Alıştırma hedefi | Aşağıdaki hayat yolculuğu üzerine yazılmış metni baştan sona, tek harfini bile değiştirmeden kopyalayın.

Metin bloğu |
□ □ □ □ □

Bu, sonu cok belli ama yolculugu da bir o kadar gizemli olan hayatin yasayanlari hep haddinden fazla heyecanliydi...
Kaideleri ezberlemeye calisirlardi bir yandan da.
Cünkü tadina varmayi cok istedikleri ama ne yazik ki kisitli bir sürede gerceklestirmeleri gereken ve de ellerine tutusturulan, iade sansi olmayan tek yön biletleriyle ciktiklari gizemli yolculuklarinda karsilastiklari sapaklardan, dogru olani secmek isterlerdi.
Yanlis sapaklarda oyalanip zaman kaybetmek istemezlerdi.
Ezberlerlerdi hayatin bütün yollarini, daglarini, patikalarini, rüzgarlarini, ormanlarini, yanginlarini, firtinalarini, acilarini, asklarini ve baskalari tarafindan yazilmis kurallarini...
Tüm bunlari ögrenmek icin de; hic yanlis yola sapmadan, hic kaybolmadan, hic celme takilmadan, hic sasirmadan, hic kaza yapmadan, hic yaralanmadan ve hic aglamadan; mutlu, huzurlu, coskulu ve gururlu bir sekilde yolculuklarini tamamlamis olanlara danisirlardi.

□ □ □ □ □

Alıntılanan veriler |
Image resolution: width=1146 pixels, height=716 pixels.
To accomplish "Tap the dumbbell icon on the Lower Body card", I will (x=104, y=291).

□ □ □ □ □

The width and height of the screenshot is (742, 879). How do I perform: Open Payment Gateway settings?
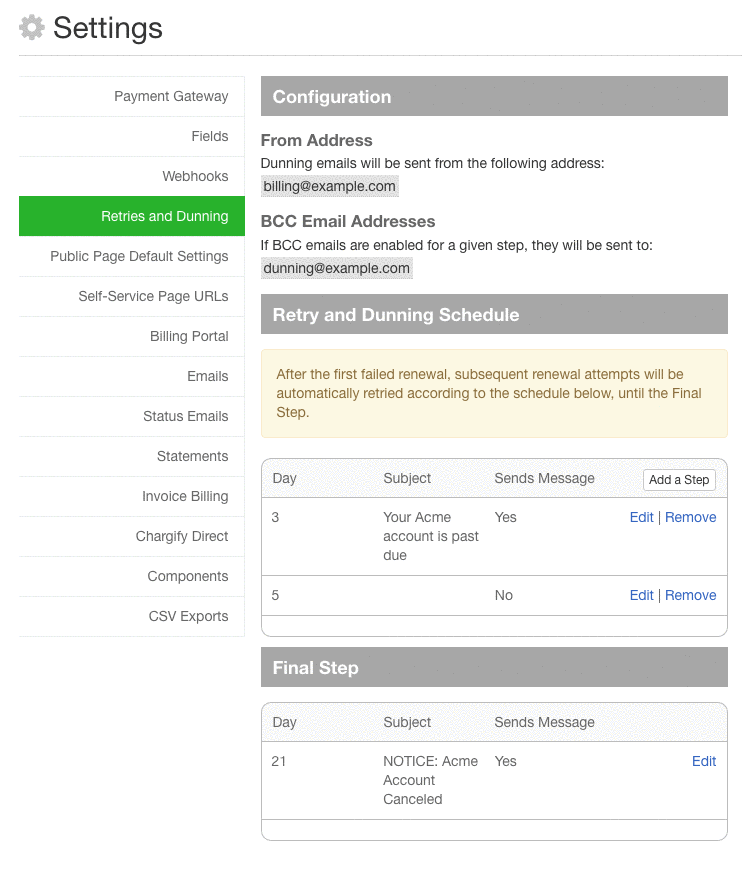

□ □ □ □ □

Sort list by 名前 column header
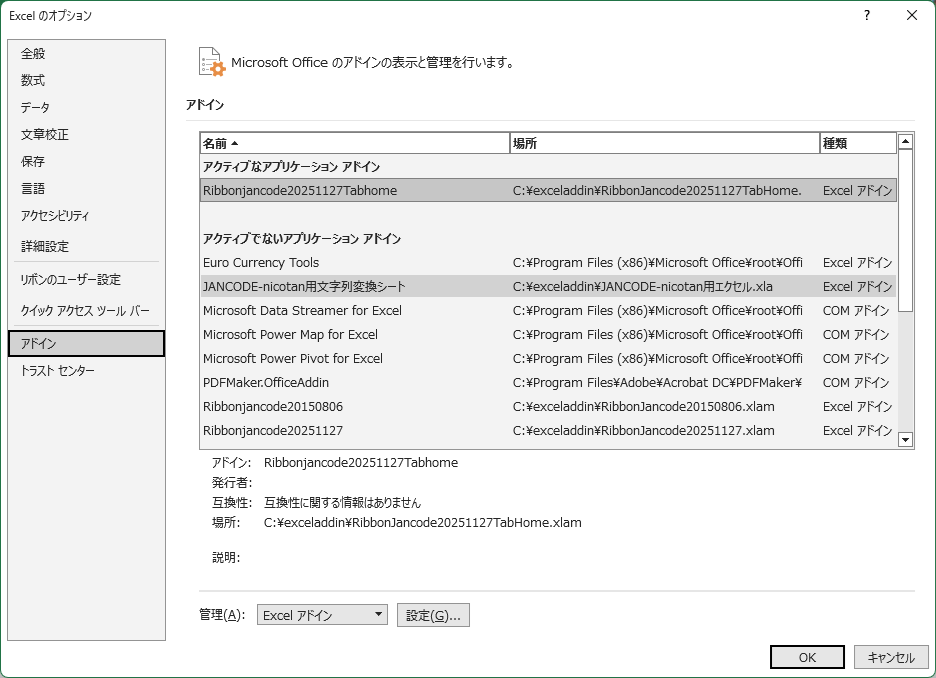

□ □ □ □ □

Alıştırma cevabı |
Bu, sonu cok belli ama yolculugu da bir o kadar gizemli olan hayatin yasayanlari hep haddinden fazla heyecanliydi...
Kaideleri ezberlemeye calisirlardi bir yandan da.
Cünkü tadina varmayi cok istedikleri ama ne yazik ki kisitli bir sürede gerceklestirmeleri gereken ve de ellerine tutusturulan, iade sansi olmayan tek yön biletleriyle ciktiklari gizemli yolculuklarinda karsilastiklari sapaklardan, dogru olani secmek isterlerdi.
Yanlis sapaklarda oyalanip zaman kaybetmek istemezlerdi.
Ezberlerlerdi hayatin bütün yollarini, daglarini, patikalarini, rüzgarlarini, ormanlarini, yanginlarini, firtinalarini, acilarini, asklarini ve baskalari tarafindan yazilmis kurallarini...
Tüm bunlari ögrenmek icin de; hic yanlis yola sapmadan, hic kaybolmadan, hic celme takilmadan, hic sasirmadan, hic kaza yapmadan, hic yaralanmadan ve hic aglamadan; mutlu, huzurlu, coskulu ve gururlu bir sekilde yolculuklarini tamamlamis olanlara danisirlardi.